Avian infectious bronchitis caused by infectious bronchitis virus (IBV), continuous variation in the pathological type. What is the mechanism for variation? What is the reason for pathological types changing since IBV virus were variables tissue tropism? We presumed that variations of IBV pathological type related to immune pathological response in cells. Pattern recognized receptor is a crucial molecular to immune response to entry of pathogen. We studied the different expression of TLRs in variations of pathogen pathological type infection. We hypothesized that different pathogenic type of IBV related to cellular innate immune response. Therefore, we intend to select respiratory types trains and kidney types trains of IBV for the study, infect respiratory and kidney epithelial cells, and detect differences expression of pattern recognition receptor, such as TLR3, TLR7 and Mda5; differences immune response used by methods of CTL killing ability and flow cytometry, then determine the role of TLR3, TLR7 and Mda5 in IBV infection and pathogenicity used by methods of stimulating and inhibition of activity, find the key protein in signal passway. In this study, we intended to find the regularity of variation of pathological IBV, provide targets for drug therapy and research ideas for the common IBV vaccine.

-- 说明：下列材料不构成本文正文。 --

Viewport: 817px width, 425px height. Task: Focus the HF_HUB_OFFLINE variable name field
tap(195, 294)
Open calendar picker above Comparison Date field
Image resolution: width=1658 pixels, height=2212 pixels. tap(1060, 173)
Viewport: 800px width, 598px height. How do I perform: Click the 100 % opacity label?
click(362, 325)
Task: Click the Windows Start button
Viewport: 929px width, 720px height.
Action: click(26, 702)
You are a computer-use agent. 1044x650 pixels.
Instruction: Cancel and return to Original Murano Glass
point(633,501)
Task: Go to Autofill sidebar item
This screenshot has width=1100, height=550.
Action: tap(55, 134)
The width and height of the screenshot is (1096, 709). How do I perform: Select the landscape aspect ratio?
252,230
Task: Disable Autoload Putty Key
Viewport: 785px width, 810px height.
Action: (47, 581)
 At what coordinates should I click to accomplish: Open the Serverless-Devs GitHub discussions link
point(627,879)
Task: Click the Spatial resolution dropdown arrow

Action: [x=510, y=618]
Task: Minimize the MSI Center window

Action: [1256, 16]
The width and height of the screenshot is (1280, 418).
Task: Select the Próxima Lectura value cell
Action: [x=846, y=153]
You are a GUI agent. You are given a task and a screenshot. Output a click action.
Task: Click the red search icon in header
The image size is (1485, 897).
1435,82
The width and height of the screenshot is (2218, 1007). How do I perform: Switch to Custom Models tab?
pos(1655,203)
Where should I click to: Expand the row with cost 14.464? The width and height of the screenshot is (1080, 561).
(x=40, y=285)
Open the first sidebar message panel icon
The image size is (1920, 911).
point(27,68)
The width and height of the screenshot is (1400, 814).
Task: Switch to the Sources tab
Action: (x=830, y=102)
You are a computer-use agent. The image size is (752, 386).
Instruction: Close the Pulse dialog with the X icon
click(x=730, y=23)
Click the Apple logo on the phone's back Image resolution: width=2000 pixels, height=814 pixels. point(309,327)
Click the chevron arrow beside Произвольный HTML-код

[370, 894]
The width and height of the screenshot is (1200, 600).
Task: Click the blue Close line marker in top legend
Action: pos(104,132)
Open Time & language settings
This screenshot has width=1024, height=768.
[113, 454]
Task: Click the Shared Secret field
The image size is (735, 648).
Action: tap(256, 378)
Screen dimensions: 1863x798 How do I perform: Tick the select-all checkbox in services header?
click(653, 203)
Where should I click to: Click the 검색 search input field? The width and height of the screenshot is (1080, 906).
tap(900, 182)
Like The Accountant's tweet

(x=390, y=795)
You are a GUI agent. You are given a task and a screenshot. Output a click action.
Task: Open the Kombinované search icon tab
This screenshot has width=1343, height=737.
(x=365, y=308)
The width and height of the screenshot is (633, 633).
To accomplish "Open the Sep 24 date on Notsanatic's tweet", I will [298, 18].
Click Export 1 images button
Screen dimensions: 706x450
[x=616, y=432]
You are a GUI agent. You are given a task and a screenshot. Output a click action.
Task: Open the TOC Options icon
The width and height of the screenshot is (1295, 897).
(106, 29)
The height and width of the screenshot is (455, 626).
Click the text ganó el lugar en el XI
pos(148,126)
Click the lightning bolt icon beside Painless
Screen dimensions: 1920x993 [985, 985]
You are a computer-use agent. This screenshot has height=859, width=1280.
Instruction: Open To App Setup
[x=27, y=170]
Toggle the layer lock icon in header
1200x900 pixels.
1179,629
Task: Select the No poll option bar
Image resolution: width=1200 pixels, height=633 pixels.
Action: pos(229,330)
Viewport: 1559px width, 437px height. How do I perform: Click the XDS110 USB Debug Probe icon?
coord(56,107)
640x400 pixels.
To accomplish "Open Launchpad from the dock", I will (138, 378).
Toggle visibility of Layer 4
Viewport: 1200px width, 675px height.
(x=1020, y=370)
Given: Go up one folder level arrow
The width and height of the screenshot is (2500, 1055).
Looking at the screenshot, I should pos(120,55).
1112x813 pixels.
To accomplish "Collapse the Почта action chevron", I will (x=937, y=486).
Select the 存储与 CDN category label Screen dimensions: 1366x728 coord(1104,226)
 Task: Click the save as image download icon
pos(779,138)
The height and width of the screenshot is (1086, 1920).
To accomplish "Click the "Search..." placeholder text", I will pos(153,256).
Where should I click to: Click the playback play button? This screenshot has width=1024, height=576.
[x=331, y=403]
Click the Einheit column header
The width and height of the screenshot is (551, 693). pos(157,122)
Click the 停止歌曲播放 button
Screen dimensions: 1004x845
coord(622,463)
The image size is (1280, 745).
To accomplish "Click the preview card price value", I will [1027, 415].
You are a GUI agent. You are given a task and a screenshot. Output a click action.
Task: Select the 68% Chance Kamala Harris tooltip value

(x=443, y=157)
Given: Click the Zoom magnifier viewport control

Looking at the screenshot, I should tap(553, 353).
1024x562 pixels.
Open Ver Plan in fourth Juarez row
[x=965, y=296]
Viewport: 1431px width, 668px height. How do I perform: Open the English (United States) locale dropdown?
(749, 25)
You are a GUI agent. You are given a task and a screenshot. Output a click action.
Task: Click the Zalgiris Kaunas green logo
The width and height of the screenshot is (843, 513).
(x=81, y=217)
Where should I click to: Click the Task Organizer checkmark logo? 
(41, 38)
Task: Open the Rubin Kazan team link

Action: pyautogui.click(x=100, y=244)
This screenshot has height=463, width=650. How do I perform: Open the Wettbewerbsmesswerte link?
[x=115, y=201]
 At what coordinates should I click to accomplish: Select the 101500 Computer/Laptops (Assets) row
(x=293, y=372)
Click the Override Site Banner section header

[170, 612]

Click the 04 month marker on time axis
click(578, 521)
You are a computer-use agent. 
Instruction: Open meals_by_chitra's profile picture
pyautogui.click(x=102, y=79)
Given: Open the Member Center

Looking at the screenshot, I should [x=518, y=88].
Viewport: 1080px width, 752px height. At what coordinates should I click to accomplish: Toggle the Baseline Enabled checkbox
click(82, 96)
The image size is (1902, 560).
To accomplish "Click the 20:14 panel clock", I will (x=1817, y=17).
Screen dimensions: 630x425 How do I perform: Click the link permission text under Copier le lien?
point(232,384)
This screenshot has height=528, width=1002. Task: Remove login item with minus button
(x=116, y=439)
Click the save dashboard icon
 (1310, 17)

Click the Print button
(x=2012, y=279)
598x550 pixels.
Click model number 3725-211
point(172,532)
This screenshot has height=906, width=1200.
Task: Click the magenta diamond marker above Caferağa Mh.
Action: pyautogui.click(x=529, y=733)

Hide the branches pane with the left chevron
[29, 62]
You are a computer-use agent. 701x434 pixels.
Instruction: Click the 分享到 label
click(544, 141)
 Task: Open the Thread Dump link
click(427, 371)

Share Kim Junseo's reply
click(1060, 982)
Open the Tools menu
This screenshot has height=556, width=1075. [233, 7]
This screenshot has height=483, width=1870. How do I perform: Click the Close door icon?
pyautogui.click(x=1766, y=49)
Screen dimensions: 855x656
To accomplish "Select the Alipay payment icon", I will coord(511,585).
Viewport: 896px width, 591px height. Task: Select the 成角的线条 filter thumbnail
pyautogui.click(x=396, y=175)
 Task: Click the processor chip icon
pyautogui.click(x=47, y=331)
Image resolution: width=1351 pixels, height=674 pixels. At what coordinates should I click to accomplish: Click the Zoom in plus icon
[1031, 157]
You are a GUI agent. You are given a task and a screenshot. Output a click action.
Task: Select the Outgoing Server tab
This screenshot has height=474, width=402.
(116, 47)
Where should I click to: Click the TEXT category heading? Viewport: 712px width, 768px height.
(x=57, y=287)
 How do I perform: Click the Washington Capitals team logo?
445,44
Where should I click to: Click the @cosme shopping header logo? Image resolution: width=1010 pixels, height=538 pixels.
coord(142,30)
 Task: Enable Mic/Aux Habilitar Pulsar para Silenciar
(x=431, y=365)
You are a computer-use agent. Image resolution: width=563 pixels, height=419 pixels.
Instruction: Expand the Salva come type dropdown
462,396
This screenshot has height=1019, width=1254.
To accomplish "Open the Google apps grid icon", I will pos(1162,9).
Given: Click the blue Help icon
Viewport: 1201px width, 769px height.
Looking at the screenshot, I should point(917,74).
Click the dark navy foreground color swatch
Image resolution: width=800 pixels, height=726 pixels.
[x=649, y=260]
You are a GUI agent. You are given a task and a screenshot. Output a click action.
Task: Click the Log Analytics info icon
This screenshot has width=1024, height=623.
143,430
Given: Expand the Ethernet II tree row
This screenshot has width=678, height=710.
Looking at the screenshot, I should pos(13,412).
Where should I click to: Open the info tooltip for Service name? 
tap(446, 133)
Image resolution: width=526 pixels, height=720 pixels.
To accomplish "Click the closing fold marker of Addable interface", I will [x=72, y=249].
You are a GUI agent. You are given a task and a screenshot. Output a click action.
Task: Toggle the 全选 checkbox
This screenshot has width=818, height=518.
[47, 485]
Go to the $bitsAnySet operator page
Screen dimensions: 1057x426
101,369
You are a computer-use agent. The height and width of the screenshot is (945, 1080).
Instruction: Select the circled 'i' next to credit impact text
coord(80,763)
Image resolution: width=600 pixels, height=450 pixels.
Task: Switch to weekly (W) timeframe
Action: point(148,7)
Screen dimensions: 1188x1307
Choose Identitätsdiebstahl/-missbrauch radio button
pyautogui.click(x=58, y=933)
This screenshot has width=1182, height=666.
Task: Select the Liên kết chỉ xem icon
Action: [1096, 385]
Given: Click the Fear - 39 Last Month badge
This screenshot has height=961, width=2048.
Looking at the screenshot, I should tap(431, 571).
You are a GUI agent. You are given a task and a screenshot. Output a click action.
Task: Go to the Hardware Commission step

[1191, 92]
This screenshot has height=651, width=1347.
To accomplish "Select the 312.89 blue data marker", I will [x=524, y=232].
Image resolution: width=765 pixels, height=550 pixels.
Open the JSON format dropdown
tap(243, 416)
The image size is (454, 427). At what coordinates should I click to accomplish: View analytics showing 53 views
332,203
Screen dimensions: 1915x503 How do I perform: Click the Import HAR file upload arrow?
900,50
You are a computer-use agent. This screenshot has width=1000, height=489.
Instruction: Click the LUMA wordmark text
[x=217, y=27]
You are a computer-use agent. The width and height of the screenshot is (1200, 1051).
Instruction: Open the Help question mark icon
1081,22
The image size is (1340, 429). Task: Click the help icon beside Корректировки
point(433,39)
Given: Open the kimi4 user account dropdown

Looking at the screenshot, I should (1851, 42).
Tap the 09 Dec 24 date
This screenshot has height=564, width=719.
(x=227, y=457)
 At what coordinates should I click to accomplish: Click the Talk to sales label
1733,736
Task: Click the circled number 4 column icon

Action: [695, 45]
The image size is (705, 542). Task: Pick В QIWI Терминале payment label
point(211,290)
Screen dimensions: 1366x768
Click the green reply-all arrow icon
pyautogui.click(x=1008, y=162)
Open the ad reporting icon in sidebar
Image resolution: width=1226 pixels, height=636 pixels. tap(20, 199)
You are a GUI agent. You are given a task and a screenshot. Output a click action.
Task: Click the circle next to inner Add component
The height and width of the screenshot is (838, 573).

传染性支气管炎病毒（Infectious Bronchitis virus, IBV）致鸡传染性支气管炎，其致病型不断变异。已知IBV为泛细胞嗜性病毒，为何在多组织感染情况下病变差异很大？模式识别受体是识别病原启动免疫应答的第一步，在宿主免疫应答中发挥重要作用。前期研究我们发现禽Toll样受体（TLR）在不同致病型病原感染时不同组织表达有差异。因此推测不同致病型IBV致组织病变差异可能和宿主对IBV的固有免疫应答有关。本研究拟选取呼吸型、肾型IBV为研究对象，分别感染呼吸道和肾上皮细胞，通过CTL杀伤实验和流式细胞术检测呼吸型和肾型毒株感染后的免疫激活情况；通过受体激动、受体功能抑制测定TLR3、TLR7和Mda5在IBV感染和致病中的作用，探索关键蛋白和信号通路。通过本研究可以探索IBV致病型差异的免疫机理，为特效药物治疗提供靶点，为研制IBV共性疫苗提供思路。